Ignoring pixel aspect ratio for now

So for the GB/GBC that is a clean 10x multiplier for a complete fill. I dare not speak the supergameboy's name but if they did want to give me SGB mode bomberman then I might lose some objectivity/cynicism.

For the GBA that is a clean 9x multiplier vertically, 6.6666666666666 horizontally. In that case doing a 6x multiplier (rounding down) vertically that gives 960 pixels or 66.6666666...% screen fill vertically and not quite there horizontally. Not looking great.

For gamegear then same as GB/GBC then (a 10x scale).
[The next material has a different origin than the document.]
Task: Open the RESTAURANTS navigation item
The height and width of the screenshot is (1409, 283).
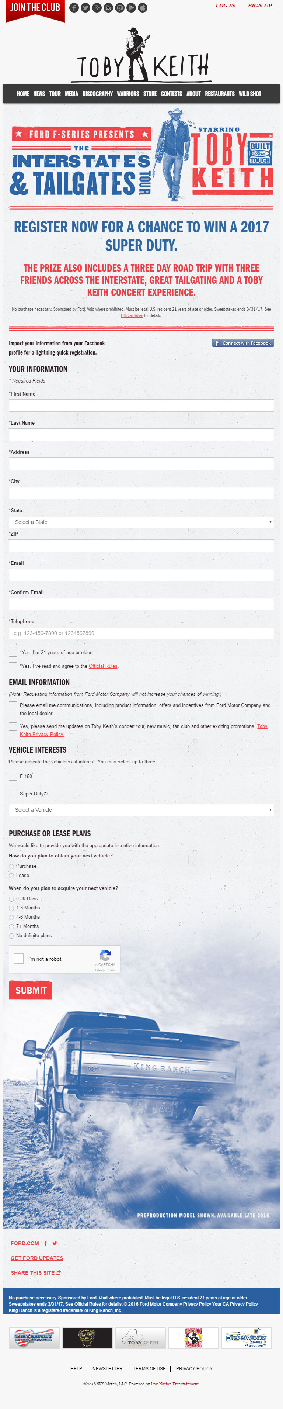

I should also note the gamegear can play master system games ( https://segaretro.org/Sega_Master_System/Technical_specifications says "Screen resolutions: 256x192 and 256x224. PAL/SECAM also supports 256x240. Overscan resolution: 342x262 (NTSC), 342x313 (PAL) Scanlines: 262 (NTSC), 313 (PAL)" but we will have to wait and see what goes here for that one, and frankly I don't know how it handled it normally -- I played a few on one back in the day and it was great* but this was before I understood much of anything here -- it would be maybe 2 years before I took up emulation in earnest, and longer before ROM hacking/programming enough to do much here).
*that cart acting as a sun visor action... mind blown.
Edit I am told the GG pixel aspect ratio changes the game a bit here and its ratio is a bit different as a result. Take what I said above with a pinch of salt in that case.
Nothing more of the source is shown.